Dataset entries

▽

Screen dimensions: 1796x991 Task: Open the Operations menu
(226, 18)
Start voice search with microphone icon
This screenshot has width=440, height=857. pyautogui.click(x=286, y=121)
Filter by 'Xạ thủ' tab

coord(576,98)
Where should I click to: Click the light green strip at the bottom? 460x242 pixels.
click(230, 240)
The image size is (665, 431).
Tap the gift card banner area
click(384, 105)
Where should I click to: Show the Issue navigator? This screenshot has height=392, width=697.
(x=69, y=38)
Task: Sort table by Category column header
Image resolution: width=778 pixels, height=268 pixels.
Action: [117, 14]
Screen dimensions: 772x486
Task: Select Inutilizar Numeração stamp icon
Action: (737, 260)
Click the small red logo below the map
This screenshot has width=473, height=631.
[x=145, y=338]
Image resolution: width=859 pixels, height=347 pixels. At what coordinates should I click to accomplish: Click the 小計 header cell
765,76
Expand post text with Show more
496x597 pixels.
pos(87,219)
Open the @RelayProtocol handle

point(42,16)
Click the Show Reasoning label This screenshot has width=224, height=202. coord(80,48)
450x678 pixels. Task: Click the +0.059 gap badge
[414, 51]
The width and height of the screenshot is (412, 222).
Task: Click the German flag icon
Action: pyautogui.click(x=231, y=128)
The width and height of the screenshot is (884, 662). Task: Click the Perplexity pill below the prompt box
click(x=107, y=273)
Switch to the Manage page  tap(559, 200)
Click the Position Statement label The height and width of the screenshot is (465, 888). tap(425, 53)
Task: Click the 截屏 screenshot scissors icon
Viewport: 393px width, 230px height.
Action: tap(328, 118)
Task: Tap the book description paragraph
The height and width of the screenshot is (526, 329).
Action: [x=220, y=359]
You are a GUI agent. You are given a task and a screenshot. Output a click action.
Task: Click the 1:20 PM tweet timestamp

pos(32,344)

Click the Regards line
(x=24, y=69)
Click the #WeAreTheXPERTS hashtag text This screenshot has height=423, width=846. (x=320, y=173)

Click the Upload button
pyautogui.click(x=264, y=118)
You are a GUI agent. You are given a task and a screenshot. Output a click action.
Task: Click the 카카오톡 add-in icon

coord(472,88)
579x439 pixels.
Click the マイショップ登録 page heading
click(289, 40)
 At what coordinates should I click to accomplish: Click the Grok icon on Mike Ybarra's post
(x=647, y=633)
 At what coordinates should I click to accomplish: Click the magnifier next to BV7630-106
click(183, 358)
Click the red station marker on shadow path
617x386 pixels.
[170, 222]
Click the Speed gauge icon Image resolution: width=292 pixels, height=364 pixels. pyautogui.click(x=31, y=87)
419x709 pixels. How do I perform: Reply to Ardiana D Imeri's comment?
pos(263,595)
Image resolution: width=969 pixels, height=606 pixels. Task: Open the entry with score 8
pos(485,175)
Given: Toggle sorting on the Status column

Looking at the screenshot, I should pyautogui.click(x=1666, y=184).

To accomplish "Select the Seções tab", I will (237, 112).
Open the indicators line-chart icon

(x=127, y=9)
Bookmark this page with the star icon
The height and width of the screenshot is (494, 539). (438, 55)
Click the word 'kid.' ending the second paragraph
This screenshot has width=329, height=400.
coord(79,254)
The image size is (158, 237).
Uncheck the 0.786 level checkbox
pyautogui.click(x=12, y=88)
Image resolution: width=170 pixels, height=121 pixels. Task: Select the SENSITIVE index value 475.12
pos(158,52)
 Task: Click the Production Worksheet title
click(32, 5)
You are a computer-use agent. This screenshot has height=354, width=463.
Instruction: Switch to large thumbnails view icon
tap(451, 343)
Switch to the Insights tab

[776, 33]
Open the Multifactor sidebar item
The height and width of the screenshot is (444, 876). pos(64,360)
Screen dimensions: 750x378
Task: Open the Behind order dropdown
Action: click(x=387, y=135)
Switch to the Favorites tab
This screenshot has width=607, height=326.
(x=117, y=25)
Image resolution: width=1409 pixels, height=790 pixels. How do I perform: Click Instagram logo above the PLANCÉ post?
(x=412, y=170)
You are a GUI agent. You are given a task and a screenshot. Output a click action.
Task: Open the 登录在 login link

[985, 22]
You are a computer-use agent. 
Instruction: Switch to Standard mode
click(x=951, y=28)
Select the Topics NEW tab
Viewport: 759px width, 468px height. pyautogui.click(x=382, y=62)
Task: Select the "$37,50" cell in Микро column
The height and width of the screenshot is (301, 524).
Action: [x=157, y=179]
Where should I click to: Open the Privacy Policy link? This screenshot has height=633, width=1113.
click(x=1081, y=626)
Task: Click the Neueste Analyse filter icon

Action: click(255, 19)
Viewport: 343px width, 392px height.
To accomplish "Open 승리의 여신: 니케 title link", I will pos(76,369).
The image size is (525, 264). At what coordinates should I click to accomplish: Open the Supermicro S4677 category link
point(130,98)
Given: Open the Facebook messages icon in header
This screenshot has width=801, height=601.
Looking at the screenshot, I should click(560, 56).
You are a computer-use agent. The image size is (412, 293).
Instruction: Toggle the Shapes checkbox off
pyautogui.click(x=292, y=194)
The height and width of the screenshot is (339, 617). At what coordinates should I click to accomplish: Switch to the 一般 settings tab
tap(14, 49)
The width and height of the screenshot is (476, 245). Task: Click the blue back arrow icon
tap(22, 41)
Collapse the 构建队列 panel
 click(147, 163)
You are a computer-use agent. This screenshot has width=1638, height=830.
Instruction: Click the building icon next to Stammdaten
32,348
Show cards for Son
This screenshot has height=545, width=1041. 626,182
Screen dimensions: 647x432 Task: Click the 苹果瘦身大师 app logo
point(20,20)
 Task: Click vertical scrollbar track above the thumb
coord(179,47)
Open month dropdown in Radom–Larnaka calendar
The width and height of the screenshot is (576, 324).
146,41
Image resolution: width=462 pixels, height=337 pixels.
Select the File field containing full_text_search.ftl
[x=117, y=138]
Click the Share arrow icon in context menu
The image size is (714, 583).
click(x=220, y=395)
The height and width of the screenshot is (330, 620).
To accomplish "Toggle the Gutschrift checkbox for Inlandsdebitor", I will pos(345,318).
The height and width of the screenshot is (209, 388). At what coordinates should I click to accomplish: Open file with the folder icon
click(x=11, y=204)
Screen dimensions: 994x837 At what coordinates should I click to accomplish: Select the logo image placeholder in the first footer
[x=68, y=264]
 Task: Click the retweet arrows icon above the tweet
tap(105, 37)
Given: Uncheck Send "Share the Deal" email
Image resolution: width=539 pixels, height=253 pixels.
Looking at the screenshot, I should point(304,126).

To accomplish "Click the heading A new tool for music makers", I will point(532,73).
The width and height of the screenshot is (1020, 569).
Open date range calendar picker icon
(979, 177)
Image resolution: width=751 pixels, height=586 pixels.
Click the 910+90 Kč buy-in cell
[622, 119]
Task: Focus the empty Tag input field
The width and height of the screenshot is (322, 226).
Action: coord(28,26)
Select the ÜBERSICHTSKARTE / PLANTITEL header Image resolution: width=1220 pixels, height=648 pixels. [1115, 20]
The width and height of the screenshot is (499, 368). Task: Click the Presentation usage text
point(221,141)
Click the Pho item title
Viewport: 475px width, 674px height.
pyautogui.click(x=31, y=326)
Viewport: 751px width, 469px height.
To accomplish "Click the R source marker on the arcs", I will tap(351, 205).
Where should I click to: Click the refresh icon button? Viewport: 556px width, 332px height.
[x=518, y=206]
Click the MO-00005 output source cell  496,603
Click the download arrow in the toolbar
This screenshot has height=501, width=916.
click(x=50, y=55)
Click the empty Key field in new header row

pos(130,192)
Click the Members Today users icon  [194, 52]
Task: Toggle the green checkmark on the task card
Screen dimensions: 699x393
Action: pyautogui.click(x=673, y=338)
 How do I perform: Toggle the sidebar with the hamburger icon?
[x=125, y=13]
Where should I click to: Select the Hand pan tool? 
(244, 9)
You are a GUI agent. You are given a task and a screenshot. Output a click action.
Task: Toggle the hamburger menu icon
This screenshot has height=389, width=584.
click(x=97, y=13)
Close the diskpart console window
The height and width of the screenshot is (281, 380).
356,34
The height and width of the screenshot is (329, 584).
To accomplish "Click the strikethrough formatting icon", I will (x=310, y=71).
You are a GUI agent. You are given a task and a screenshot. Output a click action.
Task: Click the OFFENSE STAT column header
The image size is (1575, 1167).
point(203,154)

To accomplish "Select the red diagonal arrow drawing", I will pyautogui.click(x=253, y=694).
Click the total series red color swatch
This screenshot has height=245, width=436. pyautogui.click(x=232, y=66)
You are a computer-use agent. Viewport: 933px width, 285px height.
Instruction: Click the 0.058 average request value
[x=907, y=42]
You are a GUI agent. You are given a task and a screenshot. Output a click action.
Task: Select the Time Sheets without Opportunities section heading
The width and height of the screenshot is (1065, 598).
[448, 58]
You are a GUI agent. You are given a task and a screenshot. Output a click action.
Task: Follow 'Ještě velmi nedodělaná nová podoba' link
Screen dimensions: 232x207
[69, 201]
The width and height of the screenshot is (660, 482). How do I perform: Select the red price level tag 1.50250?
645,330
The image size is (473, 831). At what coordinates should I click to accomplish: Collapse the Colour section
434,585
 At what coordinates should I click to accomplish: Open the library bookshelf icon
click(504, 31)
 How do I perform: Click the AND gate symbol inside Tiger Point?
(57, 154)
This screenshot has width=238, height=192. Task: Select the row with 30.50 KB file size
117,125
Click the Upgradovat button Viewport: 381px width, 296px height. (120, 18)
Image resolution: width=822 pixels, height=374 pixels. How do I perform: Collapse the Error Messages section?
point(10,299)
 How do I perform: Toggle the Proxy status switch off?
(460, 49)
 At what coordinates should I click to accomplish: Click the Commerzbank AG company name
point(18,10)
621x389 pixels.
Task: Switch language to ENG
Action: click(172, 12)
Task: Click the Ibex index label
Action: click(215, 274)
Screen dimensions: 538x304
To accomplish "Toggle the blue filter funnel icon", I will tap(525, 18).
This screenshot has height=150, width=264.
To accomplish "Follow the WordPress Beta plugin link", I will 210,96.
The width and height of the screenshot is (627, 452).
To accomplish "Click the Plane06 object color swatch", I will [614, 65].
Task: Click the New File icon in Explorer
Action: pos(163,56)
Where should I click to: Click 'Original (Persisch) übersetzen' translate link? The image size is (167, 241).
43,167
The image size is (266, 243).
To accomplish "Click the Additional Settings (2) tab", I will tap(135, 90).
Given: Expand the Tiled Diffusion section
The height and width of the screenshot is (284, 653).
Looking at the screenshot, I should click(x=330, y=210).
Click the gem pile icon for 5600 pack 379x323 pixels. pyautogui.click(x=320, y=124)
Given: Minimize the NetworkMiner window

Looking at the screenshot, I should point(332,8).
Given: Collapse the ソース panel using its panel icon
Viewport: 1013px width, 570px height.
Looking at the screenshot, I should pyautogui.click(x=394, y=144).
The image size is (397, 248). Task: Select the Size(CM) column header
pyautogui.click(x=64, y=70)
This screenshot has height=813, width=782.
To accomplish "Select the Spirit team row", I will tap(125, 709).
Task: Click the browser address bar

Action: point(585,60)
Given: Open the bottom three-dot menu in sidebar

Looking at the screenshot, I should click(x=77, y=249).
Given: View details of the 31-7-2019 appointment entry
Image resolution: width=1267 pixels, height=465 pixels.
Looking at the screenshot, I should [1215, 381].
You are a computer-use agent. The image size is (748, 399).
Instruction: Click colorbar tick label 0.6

△

▶ _Requirement_:
Would you retype the lines above from the one with "You are a computer-use agent. Viewport: 933px" down to the one with "Task: Select the Time", word for word, both ends included and no other lines?

▶ _Answer box_:
You are a computer-use agent. Viewport: 933px width, 285px height.
Instruction: Click the 0.058 average request value
[x=907, y=42]
You are a GUI agent. You are given a task and a screenshot. Output a click action.
Task: Select the Time Sheets without Opportunities section heading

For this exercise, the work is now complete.